The Benchmark building information modeling (BIM) training software is the feather in the cap of sheet metal education. Members can be trained and certified on the system, a three-dimensional collaborative drafting program that allows skilled union workers to design heating and air conditioning systems, and take the technology with them to their contractor for continual on-the-job training. The trainee, with their employer’s approval, can then use the software at no cost to the company. With 160 training centers across the country, many in rural areas, workers can’t always make it to one of 39 training centers accredited to train and certify in BIM.

“It got to the point where we had two guys drafting on it, and eventually, everyone was drafting on it,” said Al LaBella, owner of Blue Diamond Sheet Metal in Medford, NY. “We had some issues we needed help with, and I was at a crossroads as to if I was going to buy a whole new drafting program or use Benchmark to its full capabilities.”

In coordination with Local #28’s training center in Jamaica, NY, the International Training Institute (ITI), the education arm of the sheet metal and air conditioning industry, brought the little-used contractor on-site program to Blue Diamond Sheet Metal in December. Through the program, Benchmark training is given to SMART (Sheet Metal, Air Rail and Transportation) members in their own work environments, allowing experts to instruct trainees how to use the software in the best way for the company and to its full capabilities.

At this contractor on-site training, the ITI provided 33 hours of in-house training and certification for all 10 members of the company’s drafting department. Two senior drafters ­– Ed Wirth and Larry Shrivers ­– also were qualified to become on-site trainers at the facility, giving LaBella the flexibility he needs to hire skilled drafters and have Wirth and Shrivers train them in Benchmark on site.

“I wanted to have people who are qualified who are going to be here for their careers. Because of that, if I go to hire someone who doesn’t have Benchmark background, I have trainers here,” LaBella said. “There’s a partnership there. We’re contractors, but we use the SMART labor.”

For LaBella, having the ITI come in-house to train and certify his workers was the only way to go.

“If you don’t get the ITI staff in your building, you’re not going to maximize its capability,” LaBella said. “It gave my people the opportunity to ask the questions, get answers and use those skills without the pressure of finishing a drawing.”

The success of the first training at Blue Diamond Sheet Metal only proved to the ITI the model they set into place is working.

“I think it will become more popular as more people become more aware of this avenue,” said Ron McGuire, ITI’s BIM program coordinator, who conducted the training in New York. “We’re trying to figure out what’s the best avenue to get our members certified.

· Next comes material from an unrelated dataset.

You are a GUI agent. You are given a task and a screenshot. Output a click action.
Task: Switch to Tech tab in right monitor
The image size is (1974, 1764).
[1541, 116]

This is another avenue they can use to their advantage.”

The ITI has traveled to train workers before. The concentrated welding program took homemakers, masons and cable installers, among others, in the Southeast and trained them in three weeks to become entry-level welders. The workers filled hundreds of positions needed for major nuclear plant projects in the region, and the concentrated program filled a need by putting members to work and giving the contractors a skilled work base.

“It’s specialized, but the ITI does offer contractor on-site training for SMART members. It’s another avenue to service the industry where it’s needed,” said Michael Keane, ITI’s director of BIM technologies. “It’s an unconventional avenue, but it’s still an avenue. If there are people at the contractor who are capable it’s really a powerful tool for the contractor and the workers.”

More than 15,000 apprentices are registered at training facilities in the United States and Canada. The ITI is jointly sponsored by SMART, the International Association of Sheet Metal Air, Rail and Transportation Workers (formerly the Sheet Metal Workers’ International Association) and the Sheet Metal and Air Conditioning Contractors’ National Association (SMACNA).

ITI supports apprenticeship and advanced career training for union workers in the sheet metal industry throughout the United States and Canada. Located in Fairfax, Va., ITI produces a standardized sheet metal curriculum supported by a wide variety of training materials free of charge to sheet metal apprentices and journeymen.